[[ Dataset records, beginning ]]

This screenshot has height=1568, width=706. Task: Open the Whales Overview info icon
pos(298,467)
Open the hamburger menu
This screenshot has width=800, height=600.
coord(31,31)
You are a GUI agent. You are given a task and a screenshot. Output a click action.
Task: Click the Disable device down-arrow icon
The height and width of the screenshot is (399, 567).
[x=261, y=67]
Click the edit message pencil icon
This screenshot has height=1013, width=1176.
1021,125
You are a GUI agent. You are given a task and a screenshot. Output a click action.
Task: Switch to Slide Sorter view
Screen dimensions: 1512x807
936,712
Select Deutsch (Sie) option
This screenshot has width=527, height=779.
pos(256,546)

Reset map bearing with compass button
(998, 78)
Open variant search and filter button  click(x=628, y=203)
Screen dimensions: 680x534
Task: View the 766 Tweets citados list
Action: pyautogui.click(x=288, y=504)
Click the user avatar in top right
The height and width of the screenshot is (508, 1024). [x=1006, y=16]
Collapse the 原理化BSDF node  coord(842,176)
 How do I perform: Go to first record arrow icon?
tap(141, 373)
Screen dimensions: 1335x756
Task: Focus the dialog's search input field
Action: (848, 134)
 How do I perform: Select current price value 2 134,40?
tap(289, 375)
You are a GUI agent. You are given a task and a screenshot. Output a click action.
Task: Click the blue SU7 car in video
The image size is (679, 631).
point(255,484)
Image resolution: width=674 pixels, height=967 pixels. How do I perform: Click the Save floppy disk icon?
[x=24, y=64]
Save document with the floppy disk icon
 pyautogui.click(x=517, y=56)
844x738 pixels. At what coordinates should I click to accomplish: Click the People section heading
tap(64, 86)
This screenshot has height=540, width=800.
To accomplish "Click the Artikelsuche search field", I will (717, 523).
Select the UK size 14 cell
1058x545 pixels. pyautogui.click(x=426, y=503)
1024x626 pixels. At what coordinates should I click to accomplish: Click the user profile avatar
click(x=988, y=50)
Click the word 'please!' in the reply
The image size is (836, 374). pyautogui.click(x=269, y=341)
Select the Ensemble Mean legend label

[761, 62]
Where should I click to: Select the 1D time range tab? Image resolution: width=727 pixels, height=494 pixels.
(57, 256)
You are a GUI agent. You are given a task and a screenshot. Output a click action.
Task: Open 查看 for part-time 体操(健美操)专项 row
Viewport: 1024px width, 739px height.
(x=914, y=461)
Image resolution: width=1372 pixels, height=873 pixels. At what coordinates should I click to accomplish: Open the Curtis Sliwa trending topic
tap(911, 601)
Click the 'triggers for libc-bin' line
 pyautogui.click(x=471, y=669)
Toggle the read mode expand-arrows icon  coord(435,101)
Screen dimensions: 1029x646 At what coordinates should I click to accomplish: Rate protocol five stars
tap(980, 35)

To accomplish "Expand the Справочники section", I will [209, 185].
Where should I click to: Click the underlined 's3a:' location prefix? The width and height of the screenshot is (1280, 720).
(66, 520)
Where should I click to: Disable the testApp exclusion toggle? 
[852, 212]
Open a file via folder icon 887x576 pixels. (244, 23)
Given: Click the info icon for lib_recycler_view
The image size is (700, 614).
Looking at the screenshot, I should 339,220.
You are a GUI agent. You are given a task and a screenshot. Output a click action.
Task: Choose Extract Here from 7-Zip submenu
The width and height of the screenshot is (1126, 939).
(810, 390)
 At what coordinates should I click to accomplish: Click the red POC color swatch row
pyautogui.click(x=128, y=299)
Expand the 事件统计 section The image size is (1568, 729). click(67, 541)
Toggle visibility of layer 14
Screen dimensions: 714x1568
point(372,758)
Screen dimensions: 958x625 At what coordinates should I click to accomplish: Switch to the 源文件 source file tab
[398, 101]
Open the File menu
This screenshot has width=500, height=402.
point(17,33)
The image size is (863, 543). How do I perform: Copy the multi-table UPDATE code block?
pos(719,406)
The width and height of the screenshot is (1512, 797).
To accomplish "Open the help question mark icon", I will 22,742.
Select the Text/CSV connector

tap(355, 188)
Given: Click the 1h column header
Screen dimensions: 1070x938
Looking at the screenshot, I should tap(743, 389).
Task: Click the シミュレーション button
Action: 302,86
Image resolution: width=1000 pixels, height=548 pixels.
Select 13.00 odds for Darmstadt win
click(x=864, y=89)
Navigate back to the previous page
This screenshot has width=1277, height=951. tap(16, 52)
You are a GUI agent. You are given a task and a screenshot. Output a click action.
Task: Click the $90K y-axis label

[[ Dataset records, end ]]

» Exercise: Would you please copy every line of the data exactly?

» Written answer:
This screenshot has height=1568, width=706. Task: Open the Whales Overview info icon
pos(298,467)
Open the hamburger menu
This screenshot has width=800, height=600.
coord(31,31)
You are a GUI agent. You are given a task and a screenshot. Output a click action.
Task: Click the Disable device down-arrow icon
The height and width of the screenshot is (399, 567).
[x=261, y=67]
Click the edit message pencil icon
This screenshot has height=1013, width=1176.
1021,125
You are a GUI agent. You are given a task and a screenshot. Output a click action.
Task: Switch to Slide Sorter view
Screen dimensions: 1512x807
936,712
Select Deutsch (Sie) option
This screenshot has width=527, height=779.
pos(256,546)

Reset map bearing with compass button
(998, 78)
Open variant search and filter button  click(x=628, y=203)
Screen dimensions: 680x534
Task: View the 766 Tweets citados list
Action: pyautogui.click(x=288, y=504)
Click the user avatar in top right
The height and width of the screenshot is (508, 1024). [x=1006, y=16]
Collapse the 原理化BSDF node  coord(842,176)
 How do I perform: Go to first record arrow icon?
tap(141, 373)
Screen dimensions: 1335x756
Task: Focus the dialog's search input field
Action: (848, 134)
 How do I perform: Select current price value 2 134,40?
tap(289, 375)
You are a GUI agent. You are given a task and a screenshot. Output a click action.
Task: Click the blue SU7 car in video
The image size is (679, 631).
point(255,484)
Image resolution: width=674 pixels, height=967 pixels. How do I perform: Click the Save floppy disk icon?
[x=24, y=64]
Save document with the floppy disk icon
 pyautogui.click(x=517, y=56)
844x738 pixels. At what coordinates should I click to accomplish: Click the People section heading
tap(64, 86)
This screenshot has height=540, width=800.
To accomplish "Click the Artikelsuche search field", I will (717, 523).
Select the UK size 14 cell
1058x545 pixels. pyautogui.click(x=426, y=503)
1024x626 pixels. At what coordinates should I click to accomplish: Click the user profile avatar
click(x=988, y=50)
Click the word 'please!' in the reply
The image size is (836, 374). pyautogui.click(x=269, y=341)
Select the Ensemble Mean legend label

[761, 62]
Where should I click to: Select the 1D time range tab? Image resolution: width=727 pixels, height=494 pixels.
(57, 256)
You are a GUI agent. You are given a task and a screenshot. Output a click action.
Task: Open 查看 for part-time 体操(健美操)专项 row
Viewport: 1024px width, 739px height.
(x=914, y=461)
Image resolution: width=1372 pixels, height=873 pixels. At what coordinates should I click to accomplish: Open the Curtis Sliwa trending topic
tap(911, 601)
Click the 'triggers for libc-bin' line
 pyautogui.click(x=471, y=669)
Toggle the read mode expand-arrows icon  coord(435,101)
Screen dimensions: 1029x646 At what coordinates should I click to accomplish: Rate protocol five stars
tap(980, 35)

To accomplish "Expand the Справочники section", I will [209, 185].
Where should I click to: Click the underlined 's3a:' location prefix? The width and height of the screenshot is (1280, 720).
(66, 520)
Where should I click to: Disable the testApp exclusion toggle? 
[852, 212]
Open a file via folder icon 887x576 pixels. (244, 23)
Given: Click the info icon for lib_recycler_view
The image size is (700, 614).
Looking at the screenshot, I should 339,220.
You are a GUI agent. You are given a task and a screenshot. Output a click action.
Task: Choose Extract Here from 7-Zip submenu
The width and height of the screenshot is (1126, 939).
(810, 390)
 At what coordinates should I click to accomplish: Click the red POC color swatch row
pyautogui.click(x=128, y=299)
Expand the 事件统计 section The image size is (1568, 729). click(67, 541)
Toggle visibility of layer 14
Screen dimensions: 714x1568
point(372,758)
Screen dimensions: 958x625 At what coordinates should I click to accomplish: Switch to the 源文件 source file tab
[398, 101]
Open the File menu
This screenshot has width=500, height=402.
point(17,33)
The image size is (863, 543). How do I perform: Copy the multi-table UPDATE code block?
pos(719,406)
The width and height of the screenshot is (1512, 797).
To accomplish "Open the help question mark icon", I will 22,742.
Select the Text/CSV connector

tap(355, 188)
Given: Click the 1h column header
Screen dimensions: 1070x938
Looking at the screenshot, I should tap(743, 389).
Task: Click the シミュレーション button
Action: 302,86
Image resolution: width=1000 pixels, height=548 pixels.
Select 13.00 odds for Darmstadt win
click(x=864, y=89)
Navigate back to the previous page
This screenshot has width=1277, height=951. tap(16, 52)
You are a GUI agent. You are given a task and a screenshot. Output a click action.
Task: Click the $90K y-axis label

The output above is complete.